Nina Bartlomiejczyk Copy Editor

On Sept. 25, Nintendo released its new mobile game, “Mario Kart Tour” for Android and iOS, which, according to CNN Business, “was downloaded more than 90 million times in its first week.” This game marks the 14th installment in Nintendo’s “Mario Kart” series.

The mobile game allows gamers to enter the racing world of Nintendo’s endearing, classic characters on zany, fastpaced courses wherever and whenever they please.

The courses are reminiscent of classics from past “Mario Kart” games that players will be familiar with, such as those from the now-retro Nintendo 64 version. However, these courses feel more like knock-offs of the real deal and can get boring. The developers promise special world city-based courses, hence the title ‘Tour,’ but they are only available for two-week long events.

Players start out with two random characters from the roster of the game’s 35. Other characters and items can then be won via paying rubies, which are an in-game currency earned by leveling up, to gamble for a loot box containing a character, kart or parachute.

Different characters have different rarities, making some statistically harder to get than others. Depending on the course, some characters and items will have an advantage, and the player must make a wellrounded roster in order to choose the best loadout combination for the race.

Interestingly, the loadout does not affect race performance, but rather the number of points the player gets post-race, which determines the number of stars the player earns. This will help the player advance to the next course or circuit, and also ranks players when competing for the highest score on a ranked circuit. However, being able to play in ranked competition is only unlocked after players complete a certain number of circuits.

The point-only advantage erases the possibility for some players to have a better chance at winning than others due to purchasing items with superior ingame effects using actual money.’ In this game, the players can buy in-game currency, or a ludicrously priced $4.99 “Gold Pass” monthly membership for access to faster races and randomized loot boxes of more characters and items, but this does not put them at a competitive advantage during the race, which relies solely on skill and luck.

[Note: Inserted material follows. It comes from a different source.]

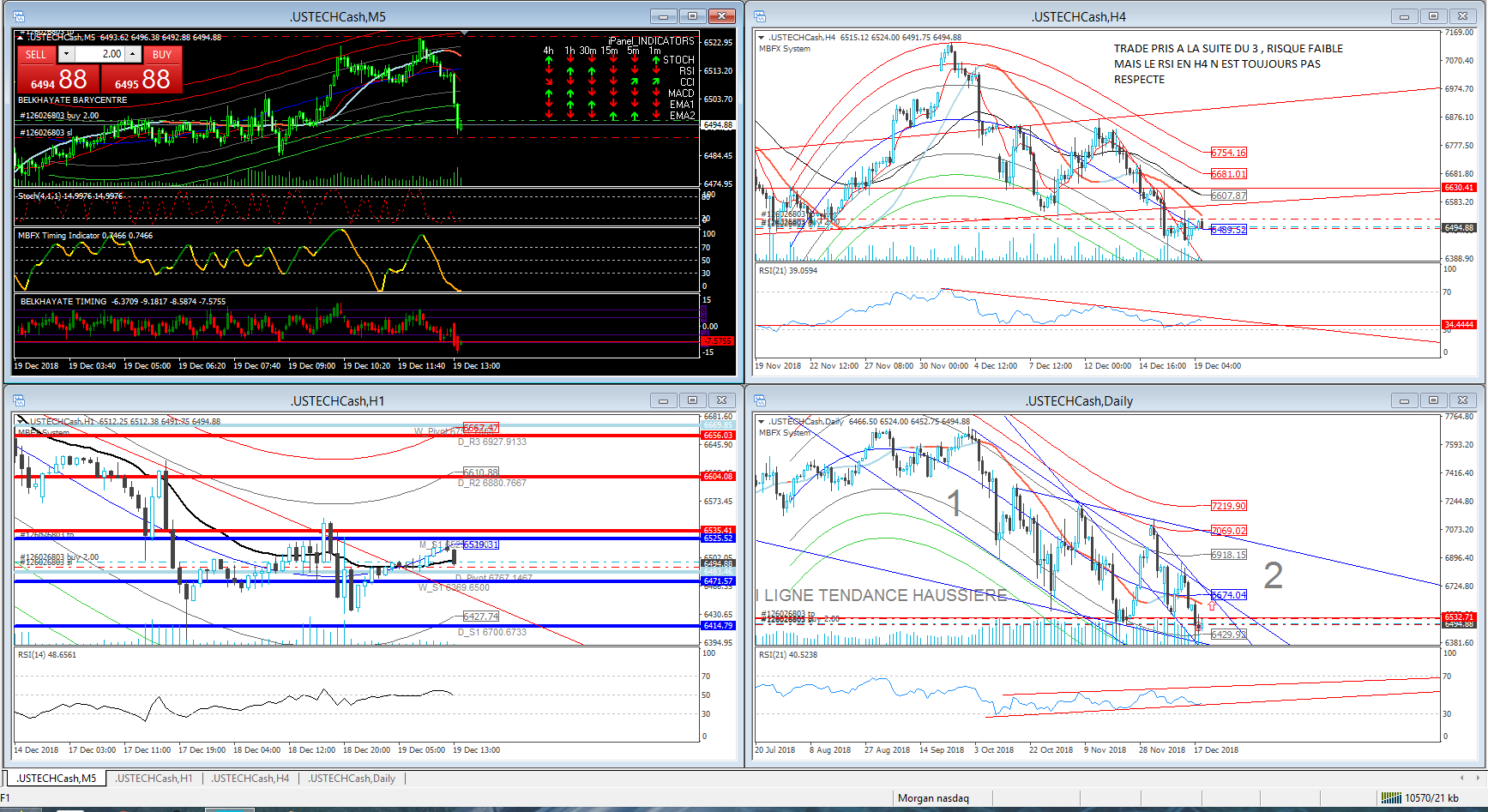Switch to the .USTECHCash,H1 tab
The height and width of the screenshot is (812, 1488).
pyautogui.click(x=154, y=779)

Unfortunately, this comes with drawbacks. Firstly, it discourages many players who ‘main’ a certain character from doing so. For example, if a player enjoys playing as Yoshi and wishes to play as him in every race, they will be at a point disadvantage for quite a few races, even though this has no effect on the gameplay. It also gives some players who have better items from loot boxes they purchased to get more points in ranked circuits.

This is an unfortunate truth that is perpetuated in “Mario Kart Tour;” the most frustrating of which happens directly after a player spends rubies to fire the pipe, the game’s iteration of a loot box. The loading icon spins indefinitely, and the player must shut down the app and restart. Though the
game still provides the player with the prize, this is an irritating bug.

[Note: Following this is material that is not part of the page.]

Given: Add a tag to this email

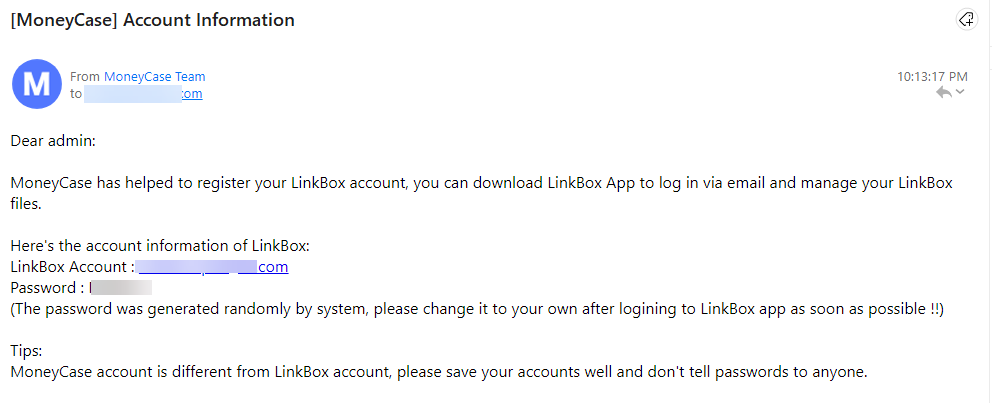Looking at the screenshot, I should pos(966,20).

The controls of the game are awkward, requiring the player to either tilt the phone, and consequently, the screen, to steer, or use their fingers to tap the screen to drift, which is sensitive and hard to control at times. Mastering drifting can help players get speed boosts when done correctly, but causes frustration while learning due to its sensitivity.

Overall, due to boring courses, loadout advantage functions, a loot box system, paywalls, bugs and clunky controls, “Mario Kart Tour” is largely a disappointing crash and burn.